Enquanto esperávamos, um viajante qualquer se aproximou. Tratava-se de um vendedor ambulante aguardando seu ônibus. Era da Bahia e trazia consigo uma enorme caixa de isopor equilibrada na cabeça e um violão junto ao ombro.
Num primeiro momento não dei conversa, mas, de súbito, passamos a conversar enquanto o ônibus demorava. Então, contou-me que já viajou por todo o Brasil, procurando as festas e jogos de maior calibre, onde se alojava tentando vender suas latinhas de bebida. Quando terminavam as festas e os jogos, juntava seus pertences e partia para outras paragens, em busca do sol.

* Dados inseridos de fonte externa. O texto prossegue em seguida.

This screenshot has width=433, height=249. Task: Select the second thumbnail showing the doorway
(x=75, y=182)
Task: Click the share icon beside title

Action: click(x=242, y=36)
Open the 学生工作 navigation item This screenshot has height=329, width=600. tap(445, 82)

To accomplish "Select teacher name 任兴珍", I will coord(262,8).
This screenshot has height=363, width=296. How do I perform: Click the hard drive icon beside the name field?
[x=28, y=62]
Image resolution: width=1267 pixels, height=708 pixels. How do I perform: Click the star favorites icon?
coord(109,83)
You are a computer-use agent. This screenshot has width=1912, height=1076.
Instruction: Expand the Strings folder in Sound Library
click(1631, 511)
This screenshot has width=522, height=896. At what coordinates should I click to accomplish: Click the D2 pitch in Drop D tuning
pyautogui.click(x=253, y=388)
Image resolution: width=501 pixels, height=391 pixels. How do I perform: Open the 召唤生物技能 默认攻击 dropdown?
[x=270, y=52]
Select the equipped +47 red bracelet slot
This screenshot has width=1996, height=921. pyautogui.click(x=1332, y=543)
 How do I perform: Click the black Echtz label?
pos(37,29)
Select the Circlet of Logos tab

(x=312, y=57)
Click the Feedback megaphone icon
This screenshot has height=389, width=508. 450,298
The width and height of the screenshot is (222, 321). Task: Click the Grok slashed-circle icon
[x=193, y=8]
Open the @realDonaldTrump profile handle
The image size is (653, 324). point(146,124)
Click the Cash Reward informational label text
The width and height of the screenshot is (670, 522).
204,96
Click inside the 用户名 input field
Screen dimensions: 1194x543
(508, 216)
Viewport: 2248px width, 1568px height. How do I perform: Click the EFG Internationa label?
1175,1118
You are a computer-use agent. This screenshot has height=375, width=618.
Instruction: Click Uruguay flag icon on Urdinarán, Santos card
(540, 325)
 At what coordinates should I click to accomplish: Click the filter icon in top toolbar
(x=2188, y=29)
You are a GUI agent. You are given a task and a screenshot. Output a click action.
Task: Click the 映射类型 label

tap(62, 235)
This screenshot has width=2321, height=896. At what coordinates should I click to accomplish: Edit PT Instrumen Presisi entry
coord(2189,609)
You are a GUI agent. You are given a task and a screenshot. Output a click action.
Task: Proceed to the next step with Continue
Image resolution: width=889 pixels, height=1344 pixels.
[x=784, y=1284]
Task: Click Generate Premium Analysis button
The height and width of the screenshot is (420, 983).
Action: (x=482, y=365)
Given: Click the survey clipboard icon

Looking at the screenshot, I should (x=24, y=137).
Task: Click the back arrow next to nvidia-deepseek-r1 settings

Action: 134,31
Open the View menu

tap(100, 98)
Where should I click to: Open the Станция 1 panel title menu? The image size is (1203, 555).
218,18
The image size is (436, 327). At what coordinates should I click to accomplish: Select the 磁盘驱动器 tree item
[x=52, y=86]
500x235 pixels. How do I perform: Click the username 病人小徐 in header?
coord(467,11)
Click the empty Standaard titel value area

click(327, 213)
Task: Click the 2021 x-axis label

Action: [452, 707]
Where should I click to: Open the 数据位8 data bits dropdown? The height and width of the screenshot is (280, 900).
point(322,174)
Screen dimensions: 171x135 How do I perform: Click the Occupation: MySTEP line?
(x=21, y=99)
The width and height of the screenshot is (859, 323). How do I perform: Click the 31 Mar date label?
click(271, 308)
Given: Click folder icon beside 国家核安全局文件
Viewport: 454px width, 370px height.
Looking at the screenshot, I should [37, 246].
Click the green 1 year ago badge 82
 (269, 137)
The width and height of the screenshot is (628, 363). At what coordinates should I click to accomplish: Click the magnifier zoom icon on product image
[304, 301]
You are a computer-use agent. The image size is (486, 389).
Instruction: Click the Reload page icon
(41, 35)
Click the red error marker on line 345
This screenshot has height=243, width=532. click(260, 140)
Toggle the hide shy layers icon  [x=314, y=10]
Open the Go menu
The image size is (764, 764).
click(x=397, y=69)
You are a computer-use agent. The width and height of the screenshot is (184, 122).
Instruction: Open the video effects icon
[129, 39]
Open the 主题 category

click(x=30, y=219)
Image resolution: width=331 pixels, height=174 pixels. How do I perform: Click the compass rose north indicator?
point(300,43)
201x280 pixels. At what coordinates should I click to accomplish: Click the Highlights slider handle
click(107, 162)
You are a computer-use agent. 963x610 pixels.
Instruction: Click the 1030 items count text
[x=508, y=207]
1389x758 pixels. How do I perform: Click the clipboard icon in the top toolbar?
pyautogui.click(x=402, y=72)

Falou ainda que diante das muitas andanças que fazia, passou a colecionar os bilhetes das viagens. De tão exóticas e distantes - dizia ele - mereceram ser postas numa caixa bem guardada em sua casa.
Mas no meio do assunto, sem cerimônias, foi-se embora tomar o ônibus que acabara de chegar. É uma pena, porque ele se foi e não tive tempo de saber o porquê de carregar junto com tamanha caixa e peso um violão pendurado com custo junto ao ombro. Ora, se estava trabalhando, acredito que não teria muito tempo para tocar músicas, tão pouco apresentá-las ao público.
Foi-se embora e sumiu na multidão. Nunca saberei de fato o que pretendia com o violão. Resta-me apenas imaginar alguma coisa, um sentido para aquele instrumento.
Talvez pretendia trazer em seus tocares a lembrança de sua terra, quiçá um hino triste de sua sina de viajante. Poderia ainda ser o violão apenas um alívio que encontrou para suportar a solidão de tantos quartos estrangeiros pelos quais passou.
Mas não teve jeito. Foi-se embora deixando-me com a curiosidade aguçada e um sentimento inacabado.
Em minha memória, ficaram apenas uma caixa de bilhetes de viagem e a imagem do violão, que por certo ressoará melodias de lugares distantes, tocadas na toada triste do viajante em busca do sol.